=== Exercise description ===
For this exercise, print all of the data exactly as given.

=== Dataset excerpts ===
= = =

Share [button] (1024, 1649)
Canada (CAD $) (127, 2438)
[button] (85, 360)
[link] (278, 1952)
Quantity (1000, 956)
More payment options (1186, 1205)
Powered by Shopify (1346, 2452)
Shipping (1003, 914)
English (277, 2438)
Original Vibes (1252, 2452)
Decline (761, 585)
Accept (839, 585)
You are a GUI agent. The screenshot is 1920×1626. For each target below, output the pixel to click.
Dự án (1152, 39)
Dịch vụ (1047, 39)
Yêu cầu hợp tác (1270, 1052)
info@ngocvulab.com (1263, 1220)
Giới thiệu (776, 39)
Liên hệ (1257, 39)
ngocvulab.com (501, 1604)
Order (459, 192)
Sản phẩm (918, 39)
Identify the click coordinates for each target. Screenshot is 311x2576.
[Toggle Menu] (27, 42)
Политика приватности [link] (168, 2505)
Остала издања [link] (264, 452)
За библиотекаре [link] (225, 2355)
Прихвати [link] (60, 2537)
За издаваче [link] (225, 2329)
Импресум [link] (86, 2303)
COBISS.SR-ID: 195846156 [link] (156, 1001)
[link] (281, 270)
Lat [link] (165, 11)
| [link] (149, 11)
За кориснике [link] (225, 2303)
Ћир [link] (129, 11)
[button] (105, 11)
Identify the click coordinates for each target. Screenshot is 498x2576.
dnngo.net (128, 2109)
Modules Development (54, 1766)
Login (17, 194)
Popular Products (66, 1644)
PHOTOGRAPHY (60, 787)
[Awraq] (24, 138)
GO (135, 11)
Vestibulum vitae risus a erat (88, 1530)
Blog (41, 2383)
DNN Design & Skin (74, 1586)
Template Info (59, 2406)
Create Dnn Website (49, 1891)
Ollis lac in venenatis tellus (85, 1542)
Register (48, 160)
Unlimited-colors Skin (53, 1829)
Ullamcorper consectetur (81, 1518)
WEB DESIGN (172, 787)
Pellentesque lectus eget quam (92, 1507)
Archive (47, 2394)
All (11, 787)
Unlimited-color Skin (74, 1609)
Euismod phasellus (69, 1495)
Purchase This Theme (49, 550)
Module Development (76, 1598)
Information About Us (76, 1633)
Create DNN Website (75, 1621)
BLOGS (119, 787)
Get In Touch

= = =

=== Solution below ===
Share [button] (1024, 1649)
Canada (CAD $) (127, 2438)
[button] (85, 360)
[link] (278, 1952)
Quantity (1000, 956)
More payment options (1186, 1205)
Powered by Shopify (1346, 2452)
Shipping (1003, 914)
English (277, 2438)
Original Vibes (1252, 2452)
Decline (761, 585)
Accept (839, 585)
You are a GUI agent. The screenshot is 1920×1626. For each target below, output the pixel to click.
Dự án (1152, 39)
Dịch vụ (1047, 39)
Yêu cầu hợp tác (1270, 1052)
info@ngocvulab.com (1263, 1220)
Giới thiệu (776, 39)
Liên hệ (1257, 39)
ngocvulab.com (501, 1604)
Order (459, 192)
Sản phẩm (918, 39)
Identify the click coordinates for each target. Screenshot is 311x2576.
[Toggle Menu] (27, 42)
Политика приватности [link] (168, 2505)
Остала издања [link] (264, 452)
За библиотекаре [link] (225, 2355)
Прихвати [link] (60, 2537)
За издаваче [link] (225, 2329)
Импресум [link] (86, 2303)
COBISS.SR-ID: 195846156 [link] (156, 1001)
[link] (281, 270)
Lat [link] (165, 11)
| [link] (149, 11)
За кориснике [link] (225, 2303)
Ћир [link] (129, 11)
[button] (105, 11)
Identify the click coordinates for each target. Screenshot is 498x2576.
dnngo.net (128, 2109)
Modules Development (54, 1766)
Login (17, 194)
Popular Products (66, 1644)
PHOTOGRAPHY (60, 787)
[Awraq] (24, 138)
GO (135, 11)
Vestibulum vitae risus a erat (88, 1530)
Blog (41, 2383)
DNN Design & Skin (74, 1586)
Template Info (59, 2406)
Create Dnn Website (49, 1891)
Ollis lac in venenatis tellus (85, 1542)
Register (48, 160)
Unlimited-colors Skin (53, 1829)
Ullamcorper consectetur (81, 1518)
WEB DESIGN (172, 787)
Pellentesque lectus eget quam (92, 1507)
Archive (47, 2394)
All (11, 787)
Unlimited-color Skin (74, 1609)
Euismod phasellus (69, 1495)
Purchase This Theme (49, 550)
Module Development (76, 1598)
Information About Us (76, 1633)
Create DNN Website (75, 1621)
BLOGS (119, 787)
Get In Touch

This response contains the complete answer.